> **What the task requires**:
Reproduce word for word every line from the one containing "Open Report - At Risk Tasks item" through the end of the listing below; omit the pictures.
-- Opening Marker --
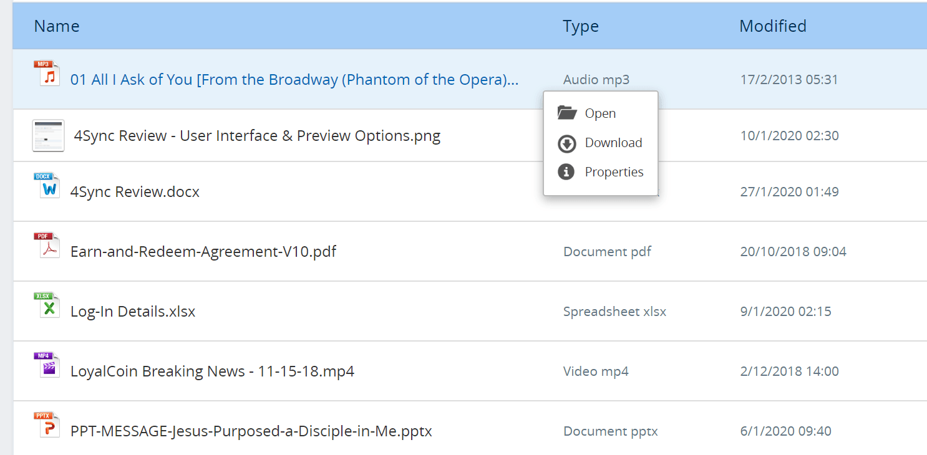Click the Properties info icon in context menu

[566, 172]
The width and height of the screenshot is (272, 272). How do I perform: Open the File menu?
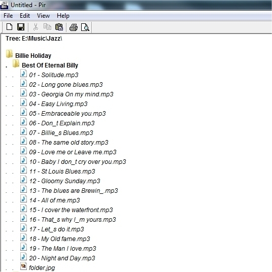click(x=8, y=16)
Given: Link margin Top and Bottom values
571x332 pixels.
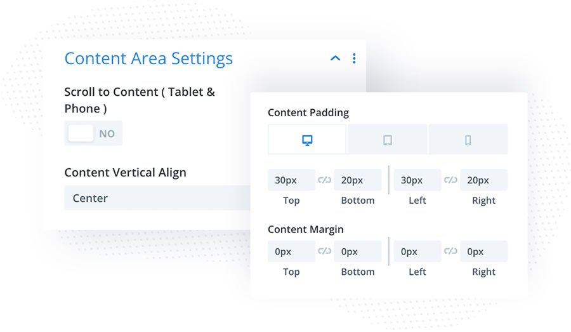Looking at the screenshot, I should [324, 251].
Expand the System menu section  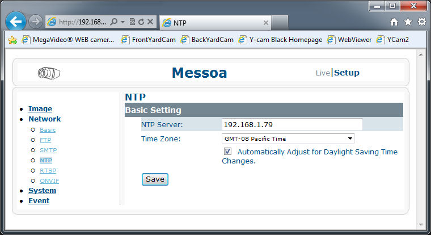(42, 191)
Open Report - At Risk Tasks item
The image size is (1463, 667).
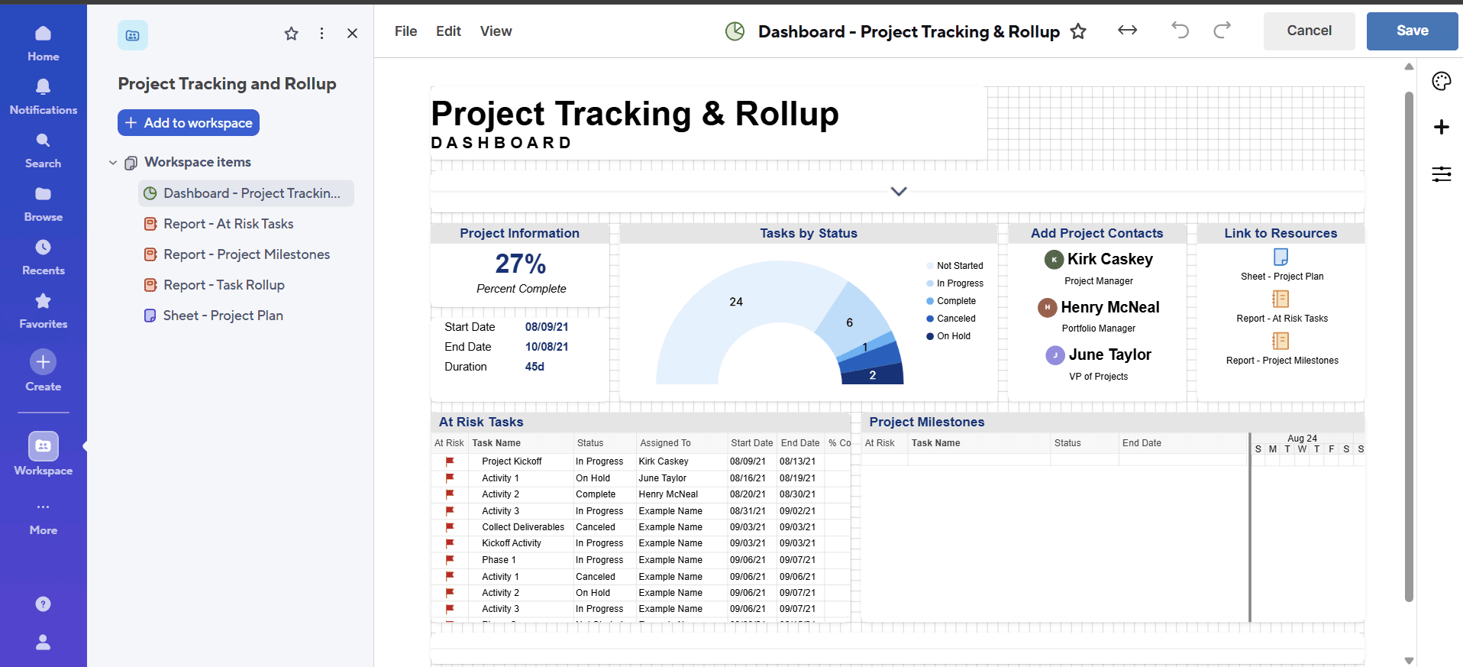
-- Closing Marker --
> **Exercise solution**:
Open Report - At Risk Tasks item
The image size is (1463, 667).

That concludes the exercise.